The same goes for the Chinese Communist Party, the European Union, Vladimir Putin, and every other government on Earth. The warlords and their enslaved gods will rule the planet in fact, whether they claim to rule or not.
The Inevitable Path Forward
You cannot reasonably expect any nation-state -- a republic, a democracy, or otherwise -- to allow either a god-emperor or a set of god-warlords to emerge. Thus, it is unreasonable to expect any nation-state to fail to try to seize control of frontier AI in some way, as soon as it becomes likely that frontier AI will become a weapon of mass destruction.
Smith's conclusion: as much as he dislikes the Trump administration's style and general pattern of persecution and lawlessness, and as much as he likes Dario and the Anthropic folks personally, he has to conclude that Anthropic and its defenders need to come to grips with the fundamental nature of the nation-state. And then they must decide if they want to try to use their AI to overthrow the nation-state and create a new global order, or submit to the nation-state's monopoly on the use of force.
Critics might note that this argument conflates current AI capabilities with speculative future scenarios. Current AI models are obviously not yet so powerful that they rival the U.S. military -- and predicting god-emperors may be premature. A counterargument also points to historical precedent: the United States nationalized certain technologies during wartime but allowed private innovation in others. The question is whether AI falls into the former category, and whether the current moment represents genuine existential risk or panic about hypothetical futures.

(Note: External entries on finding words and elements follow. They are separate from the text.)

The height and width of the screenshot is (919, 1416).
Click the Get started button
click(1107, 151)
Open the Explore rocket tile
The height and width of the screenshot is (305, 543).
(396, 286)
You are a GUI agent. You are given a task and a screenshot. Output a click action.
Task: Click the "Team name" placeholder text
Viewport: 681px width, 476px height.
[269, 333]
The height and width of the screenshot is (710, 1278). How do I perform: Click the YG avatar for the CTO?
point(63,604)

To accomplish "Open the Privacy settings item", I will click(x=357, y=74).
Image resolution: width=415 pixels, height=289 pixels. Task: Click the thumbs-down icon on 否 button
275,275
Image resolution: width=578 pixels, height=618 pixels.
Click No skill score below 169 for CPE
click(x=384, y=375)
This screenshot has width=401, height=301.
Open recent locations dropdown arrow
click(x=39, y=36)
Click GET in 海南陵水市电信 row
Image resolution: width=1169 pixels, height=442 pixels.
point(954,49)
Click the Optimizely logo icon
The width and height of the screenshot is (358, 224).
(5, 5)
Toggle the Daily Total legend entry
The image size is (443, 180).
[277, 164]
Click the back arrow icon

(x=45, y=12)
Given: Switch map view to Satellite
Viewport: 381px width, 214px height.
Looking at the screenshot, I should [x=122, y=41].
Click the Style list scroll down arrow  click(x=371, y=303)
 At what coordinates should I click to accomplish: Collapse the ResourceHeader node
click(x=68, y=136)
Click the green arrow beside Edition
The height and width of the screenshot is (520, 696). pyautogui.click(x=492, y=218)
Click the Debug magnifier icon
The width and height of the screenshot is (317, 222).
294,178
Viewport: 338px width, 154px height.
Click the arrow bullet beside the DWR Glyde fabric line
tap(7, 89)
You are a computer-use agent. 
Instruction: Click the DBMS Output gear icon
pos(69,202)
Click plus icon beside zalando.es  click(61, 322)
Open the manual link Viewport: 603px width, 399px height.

Demanding to keep full control over frontier AI is equivalent to saying a private company should be allowed to possess nukes.
Bottom Line
Smith's strongest argument is the foundational one: nation-states must have monopoly on the use of force, and no society can reasonably allow private companies to control technology that could rival all nuclear weapons combined. His vulnerability is timing -- we haven't seen AI reach that level yet, and acting as if it has already arrived may be premature. The piece's biggest value is forcing readers to confront what kind of world AI could create, even if the current conflict is really about contracts and supply chains.